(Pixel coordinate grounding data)
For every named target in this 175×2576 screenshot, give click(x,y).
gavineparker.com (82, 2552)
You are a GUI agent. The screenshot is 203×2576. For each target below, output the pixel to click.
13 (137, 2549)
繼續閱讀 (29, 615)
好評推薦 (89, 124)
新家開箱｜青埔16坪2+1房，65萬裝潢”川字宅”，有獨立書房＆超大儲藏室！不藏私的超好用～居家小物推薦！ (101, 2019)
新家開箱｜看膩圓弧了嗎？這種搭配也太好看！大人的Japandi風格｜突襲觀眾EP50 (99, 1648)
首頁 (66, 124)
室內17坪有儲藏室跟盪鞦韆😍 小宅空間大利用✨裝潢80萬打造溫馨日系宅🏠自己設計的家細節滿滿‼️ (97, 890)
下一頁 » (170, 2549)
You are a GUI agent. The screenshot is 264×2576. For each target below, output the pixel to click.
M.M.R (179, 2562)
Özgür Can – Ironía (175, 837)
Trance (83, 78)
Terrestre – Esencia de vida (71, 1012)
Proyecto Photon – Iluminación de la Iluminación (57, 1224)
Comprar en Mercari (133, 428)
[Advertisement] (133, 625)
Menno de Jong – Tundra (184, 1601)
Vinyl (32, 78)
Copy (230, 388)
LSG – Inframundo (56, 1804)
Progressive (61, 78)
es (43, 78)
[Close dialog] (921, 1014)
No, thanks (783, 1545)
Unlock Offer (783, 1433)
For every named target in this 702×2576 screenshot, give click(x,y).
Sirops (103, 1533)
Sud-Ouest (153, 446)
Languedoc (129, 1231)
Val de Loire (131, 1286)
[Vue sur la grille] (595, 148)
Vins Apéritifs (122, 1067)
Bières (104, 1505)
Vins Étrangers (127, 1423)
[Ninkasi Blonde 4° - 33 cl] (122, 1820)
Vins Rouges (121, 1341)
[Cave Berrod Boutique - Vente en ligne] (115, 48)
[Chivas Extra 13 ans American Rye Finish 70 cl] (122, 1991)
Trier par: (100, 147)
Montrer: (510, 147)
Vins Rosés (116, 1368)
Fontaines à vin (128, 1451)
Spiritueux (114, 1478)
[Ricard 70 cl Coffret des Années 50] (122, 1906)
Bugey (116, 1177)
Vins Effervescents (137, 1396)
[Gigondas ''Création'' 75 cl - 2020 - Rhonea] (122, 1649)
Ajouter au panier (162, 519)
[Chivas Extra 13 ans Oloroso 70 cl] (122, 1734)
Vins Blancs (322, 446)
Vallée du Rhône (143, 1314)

### EXERCISE
Repeat the line that contains "[Close dialog] (921, 1014)", then every line after it until the records end, with nothing added.

### EXERCISE RESPONSE
[Close dialog] (921, 1014)
No, thanks (783, 1545)
Unlock Offer (783, 1433)
For every named target in this 702×2576 screenshot, give click(x,y).
Sirops (103, 1533)
Sud-Ouest (153, 446)
Languedoc (129, 1231)
Val de Loire (131, 1286)
[Vue sur la grille] (595, 148)
Vins Apéritifs (122, 1067)
Bières (104, 1505)
Vins Étrangers (127, 1423)
[Ninkasi Blonde 4° - 33 cl] (122, 1820)
Vins Rouges (121, 1341)
[Cave Berrod Boutique - Vente en ligne] (115, 48)
[Chivas Extra 13 ans American Rye Finish 70 cl] (122, 1991)
Trier par: (100, 147)
Montrer: (510, 147)
Vins Rosés (116, 1368)
Fontaines à vin (128, 1451)
Spiritueux (114, 1478)
[Ricard 70 cl Coffret des Années 50] (122, 1906)
Bugey (116, 1177)
Vins Effervescents (137, 1396)
[Gigondas ''Création'' 75 cl - 2020 - Rhonea] (122, 1649)
Ajouter au panier (162, 519)
[Chivas Extra 13 ans Oloroso 70 cl] (122, 1734)
Vins Blancs (322, 446)
Vallée du Rhône (143, 1314)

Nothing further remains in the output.